Explore the material -
A. Translate this sentence from the editorial on the States into French: "This week the States will pass legislation that will give it an unprecedented further year in office."
B. Swap "island" for "bailiwick" in everything from "The Covid-19 crisis" down to "year in office." in the editorial on the States, and write out that part again.
C. Carry on the editorial on the States of Guernsey from the point where it stops.

Extract provided -

=== Section Start ===

Guernsey Press

States cannot return to the old ways

The Covid-19 crisis has given everyone an insight into a very different way of running the island.

Published

Guernsey had for the last decade or so been tweaking and tinkering with the consensus model of government, but each iteration has done little to increase faith that the States is working efficiently and pushing well-tested policy through in a timely manner.

The work of the Civil Contingencies Authority will be an elixir to those who support a more executive style of running the island. They will point to swift decision making that has won public approval, the soap opera taken out of proceedings.

But can a model that works well in the opening throes of a health crisis be just as adept when it comes to managing the long-term economic recovery when competing interests come to the fore?

This week the States will pass legislation that will give it an unprecedented further year in office.

As a body it was deeply unpopular, scarred with divisions and personality politics, with some damning reports into the governance being shown in certain areas.

None of those shortcomings have gone away because of what has happened in the last two months, even if the few politicians currently in the public eye have done much to reassure islanders.

=== Section End ===

Stored data entries
=== Section Start ===

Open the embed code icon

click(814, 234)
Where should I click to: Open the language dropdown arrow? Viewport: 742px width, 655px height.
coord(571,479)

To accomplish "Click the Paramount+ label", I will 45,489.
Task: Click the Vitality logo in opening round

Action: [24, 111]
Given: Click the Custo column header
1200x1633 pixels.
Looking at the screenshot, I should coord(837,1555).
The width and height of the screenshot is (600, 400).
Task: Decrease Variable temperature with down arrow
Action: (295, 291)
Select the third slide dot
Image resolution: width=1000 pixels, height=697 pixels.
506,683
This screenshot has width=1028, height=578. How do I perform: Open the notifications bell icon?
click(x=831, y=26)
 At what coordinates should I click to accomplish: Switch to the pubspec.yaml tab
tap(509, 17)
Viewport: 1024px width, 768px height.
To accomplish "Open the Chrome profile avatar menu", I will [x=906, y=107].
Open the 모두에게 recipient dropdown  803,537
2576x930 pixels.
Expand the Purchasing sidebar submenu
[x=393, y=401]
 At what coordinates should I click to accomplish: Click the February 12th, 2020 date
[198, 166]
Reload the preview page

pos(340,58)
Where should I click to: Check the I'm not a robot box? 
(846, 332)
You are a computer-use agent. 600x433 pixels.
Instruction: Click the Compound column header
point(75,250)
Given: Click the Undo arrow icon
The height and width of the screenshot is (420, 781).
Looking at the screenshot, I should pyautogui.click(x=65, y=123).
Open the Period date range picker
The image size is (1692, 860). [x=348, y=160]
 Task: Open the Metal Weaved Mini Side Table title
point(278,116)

=== Section End ===

Results in order -
A. Cette semaine, les États adopteront une loi qui leur accordera une année supplémentaire de mandat sans précédent.

B.
The Covid-19 crisis has given everyone an insight into a very different way of running the bailiwick.

Published

Guernsey had for the last decade or so been tweaking and tinkering with the consensus model of government, but each iteration has done little to increase faith that the States is working efficiently and pushing well-tested policy through in a timely manner.

The work of the Civil Contingencies Authority will be an elixir to those who support a more executive style of running the bailiwick. They will point to swift decision making that has won public approval, the soap opera taken out of proceedings.

But can a model that works well in the opening throes of a health crisis be just as adept when it comes to managing the long-term economic recovery when competing interests come to the fore?

This week the States will pass legislation that will give it an unprecedented further year in office.

C.
At some point there will need to be a transition away from CCA and the emergency powers it is operating under, what that cannot mean is simply going back down into the same problems that were so evident before.

There will be £500m. of borrowing, half of which is earmarked for the economic recovery – that is a massive responsibility.

The States will need to be operating on many more fronts than it is now, balancing competing interests while also reviewing and learning lessons from what has gone right in the past few weeks, and what has not. Remember that things like Brexit are still looming large and need to be managed at a time of strain.

As the island is released from lockdown, it is an unpalatable thought that we will simply return to the same old ways of government.